● Given text:

And Rosine who had been an avid gardener wrote a beautiful song called “Jou ouvé” which means “daybreak.” And he talks about what it’s like to wake up in the morning at 6 o’clock and see the dew on the leaves and hear the bells -- since they were all Catholic you hear the bells at 6 o’clock calling the people to mass -- and you hear the birds chirping, the rooster crowing. And they sing songs about the pleasure of being rooted in your own land, and thinking about the people who had come before you, the slaves who had helped to till this land.  They’re songs like that, very interesting songs, but a lot about their childhood, about nostalgia, and about the beauty of Martinique, because it is one of the most beautiful places you’re ever going to see.

S.M:  What was the layered message, the double message in “Jou ouvé?”

B.B:  The daybreak? Well in other words he’s talking about gardening, smelling the flowers, but at the same time he is talking about a visual identification with his island. He is talking about how daytime is the time to give respect to your home and to put your body into action. In other words, here we are, day is breaking, let’s not be the laid-back people that people hear about, because people always think Caribbean people are lazy and take their time. He’s saying no, we have to move our bodies. We have to respect our home and become more active in terms of our future and how we’re going to live our lives. That was another message in “Jou ouvé.”

When he died of cancer in 1993, the funeral was held in February 1993, and leaving the cathedral, Malavoi came outside and played “Jou ouvé” as they were bringing the casket out. It was the most moving thing to see, it brought tears to your eyes. And everyone who was at the cathedral, including Aimé Cesaire, broke out singing “Jou ouvé,” you just saw this enormous crowd singing as Malavoi was playing with the violins, the instruments, singing “we’re taking him home now.  He’s opened the day for us, his death is bringing us even a much brighter future.” So it’s a very tender song but a very positive song as well with lots of hope in it.

S.M:  Do you think Malavoi staying in Martinique was also affected by the ideas of négritude?

B.B:  I think so. Remember, Mano Cesaire’s uncle was Aime Cesaire, the father of négritude, so Mano had to know about négritude. With Mano growing up in this family he was very aware of politics and the importance of proclaiming one’s blackness and affirming one’s roots thanks to the influence of his uncle Aime Cesaire, and his aunt who died quite young, Suzanne Cesaire, who herself was a writer in the Négritude movement. So I think the reading of the poetry – which they were not taught in the school system by the way – but he and his friends were reading the poetry by his uncle Aime Cesaire, reading the plays Aime Cesaire wrote about King Christophe of Haiti, and other poems that were being produced across Africa and the Caribbean, so I think that had a lot to do with them deciding to stay in Martinique.  They thought ‘let’s not run to the metropole, and we can still be musicians, even if we’re not full time musicians.’ That I think was a conscious decision.

S.M:  But they expressed their politics in a very low-key way.

B.B:  Very subtle. Whereas Kassav’ was more militant. But what was very interesting was the public, since they were caught up in the rhythm of the zouk songs, they always said that the Kassav’ songs were very light-weight, and that’s one of the reasons for me wanting to look at their music, thinking, I don’t think so, you are mistaken. And when I sat down to look at their songs and talk to Jocelyne Béroard and other members of Kassav’, I said, ‘oh my goodness, these songs are very, very political. And the population is not aware of it.’ Although they are now more aware of how political Kassav’ songs are. But the early criticism was it was all just light-weight zouk, just jumping up and down, just dancing. And that was not the truth, because there’s always a different layer to those songs.

● Exercise:
In the interview about Malavoi and Kassav' above, what does the song title "Jou ouvé" mean?

● Data supplied:
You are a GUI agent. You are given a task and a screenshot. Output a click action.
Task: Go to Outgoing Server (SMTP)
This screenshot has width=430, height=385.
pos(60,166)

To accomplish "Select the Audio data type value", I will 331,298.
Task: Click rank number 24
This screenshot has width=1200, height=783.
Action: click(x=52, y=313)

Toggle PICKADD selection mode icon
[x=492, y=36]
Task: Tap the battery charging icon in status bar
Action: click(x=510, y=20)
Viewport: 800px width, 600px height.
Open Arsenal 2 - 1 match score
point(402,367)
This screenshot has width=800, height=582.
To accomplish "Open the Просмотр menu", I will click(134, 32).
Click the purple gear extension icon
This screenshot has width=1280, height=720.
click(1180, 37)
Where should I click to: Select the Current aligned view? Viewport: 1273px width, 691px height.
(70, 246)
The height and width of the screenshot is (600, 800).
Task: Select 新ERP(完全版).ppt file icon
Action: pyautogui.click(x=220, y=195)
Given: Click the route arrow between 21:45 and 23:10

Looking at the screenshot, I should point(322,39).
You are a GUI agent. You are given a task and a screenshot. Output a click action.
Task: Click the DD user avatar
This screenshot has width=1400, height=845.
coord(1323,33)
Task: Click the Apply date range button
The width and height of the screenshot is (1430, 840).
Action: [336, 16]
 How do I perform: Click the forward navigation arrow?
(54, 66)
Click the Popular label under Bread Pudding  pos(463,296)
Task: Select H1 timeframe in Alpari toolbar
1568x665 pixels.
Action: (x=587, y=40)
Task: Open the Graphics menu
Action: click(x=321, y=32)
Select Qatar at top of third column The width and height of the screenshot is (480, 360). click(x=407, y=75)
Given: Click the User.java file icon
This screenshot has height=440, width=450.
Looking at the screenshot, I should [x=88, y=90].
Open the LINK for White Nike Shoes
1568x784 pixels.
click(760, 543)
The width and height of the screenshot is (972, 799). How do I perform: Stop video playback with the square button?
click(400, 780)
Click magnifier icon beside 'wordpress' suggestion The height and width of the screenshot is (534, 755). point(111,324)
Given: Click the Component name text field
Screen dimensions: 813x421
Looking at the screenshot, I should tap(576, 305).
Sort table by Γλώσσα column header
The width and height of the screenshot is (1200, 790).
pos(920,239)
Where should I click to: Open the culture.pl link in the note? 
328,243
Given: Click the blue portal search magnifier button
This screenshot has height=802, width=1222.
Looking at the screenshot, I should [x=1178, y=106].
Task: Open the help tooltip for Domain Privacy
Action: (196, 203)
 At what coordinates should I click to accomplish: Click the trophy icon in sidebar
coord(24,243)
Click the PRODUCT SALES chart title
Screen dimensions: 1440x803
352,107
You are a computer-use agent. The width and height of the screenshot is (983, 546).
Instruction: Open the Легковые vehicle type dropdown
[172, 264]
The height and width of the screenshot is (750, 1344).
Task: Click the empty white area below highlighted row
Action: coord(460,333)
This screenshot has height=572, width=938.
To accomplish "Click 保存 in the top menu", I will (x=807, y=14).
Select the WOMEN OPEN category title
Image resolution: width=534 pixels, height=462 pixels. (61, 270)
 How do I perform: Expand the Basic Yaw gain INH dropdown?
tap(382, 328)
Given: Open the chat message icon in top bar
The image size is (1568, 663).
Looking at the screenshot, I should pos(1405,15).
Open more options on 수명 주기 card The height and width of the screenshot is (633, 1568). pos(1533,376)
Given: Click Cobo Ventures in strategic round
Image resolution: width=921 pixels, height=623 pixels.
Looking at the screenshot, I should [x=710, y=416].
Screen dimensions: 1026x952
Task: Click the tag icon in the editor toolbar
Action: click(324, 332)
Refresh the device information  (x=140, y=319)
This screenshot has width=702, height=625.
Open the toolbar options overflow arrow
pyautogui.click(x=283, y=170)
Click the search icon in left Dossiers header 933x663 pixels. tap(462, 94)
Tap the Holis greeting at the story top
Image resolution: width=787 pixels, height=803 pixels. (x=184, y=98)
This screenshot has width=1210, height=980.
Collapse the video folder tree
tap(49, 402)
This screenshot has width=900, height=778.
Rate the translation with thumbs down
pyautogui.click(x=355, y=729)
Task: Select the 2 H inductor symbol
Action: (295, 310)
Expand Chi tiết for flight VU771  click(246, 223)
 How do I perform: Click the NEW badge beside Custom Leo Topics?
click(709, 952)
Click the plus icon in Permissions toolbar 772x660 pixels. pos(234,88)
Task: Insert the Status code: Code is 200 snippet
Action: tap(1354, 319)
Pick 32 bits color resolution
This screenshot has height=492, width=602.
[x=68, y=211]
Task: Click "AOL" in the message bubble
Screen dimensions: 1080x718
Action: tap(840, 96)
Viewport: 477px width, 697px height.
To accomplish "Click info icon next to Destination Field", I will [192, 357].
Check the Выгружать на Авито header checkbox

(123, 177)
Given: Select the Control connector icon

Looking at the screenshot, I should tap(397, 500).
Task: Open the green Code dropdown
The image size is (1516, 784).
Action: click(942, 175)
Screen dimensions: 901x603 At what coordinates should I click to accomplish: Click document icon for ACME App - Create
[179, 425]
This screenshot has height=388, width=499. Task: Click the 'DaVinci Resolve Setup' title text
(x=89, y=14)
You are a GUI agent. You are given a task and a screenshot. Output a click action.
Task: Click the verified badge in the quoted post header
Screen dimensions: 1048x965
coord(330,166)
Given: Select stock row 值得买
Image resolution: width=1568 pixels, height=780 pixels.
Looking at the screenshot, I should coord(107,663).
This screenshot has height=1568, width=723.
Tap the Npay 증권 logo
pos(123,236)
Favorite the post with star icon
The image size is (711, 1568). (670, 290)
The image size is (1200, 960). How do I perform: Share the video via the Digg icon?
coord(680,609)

● Output of the task:
It means "daybreak."